> _Exercise brief_
The data below is to be retyped exactly, line by line.

---------- Records provided

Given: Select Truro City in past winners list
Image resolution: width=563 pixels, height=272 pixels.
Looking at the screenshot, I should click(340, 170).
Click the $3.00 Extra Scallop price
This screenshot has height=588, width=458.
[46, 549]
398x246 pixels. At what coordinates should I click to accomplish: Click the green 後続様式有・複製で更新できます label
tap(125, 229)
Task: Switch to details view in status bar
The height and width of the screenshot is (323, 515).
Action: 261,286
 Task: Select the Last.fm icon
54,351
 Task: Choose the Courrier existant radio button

--------------------

> _Answer for the task_
Given: Select Truro City in past winners list
Image resolution: width=563 pixels, height=272 pixels.
Looking at the screenshot, I should click(340, 170).
Click the $3.00 Extra Scallop price
This screenshot has height=588, width=458.
[46, 549]
398x246 pixels. At what coordinates should I click to accomplish: Click the green 後続様式有・複製で更新できます label
tap(125, 229)
Task: Switch to details view in status bar
The height and width of the screenshot is (323, 515).
Action: 261,286
 Task: Select the Last.fm icon
54,351
 Task: Choose the Courrier existant radio button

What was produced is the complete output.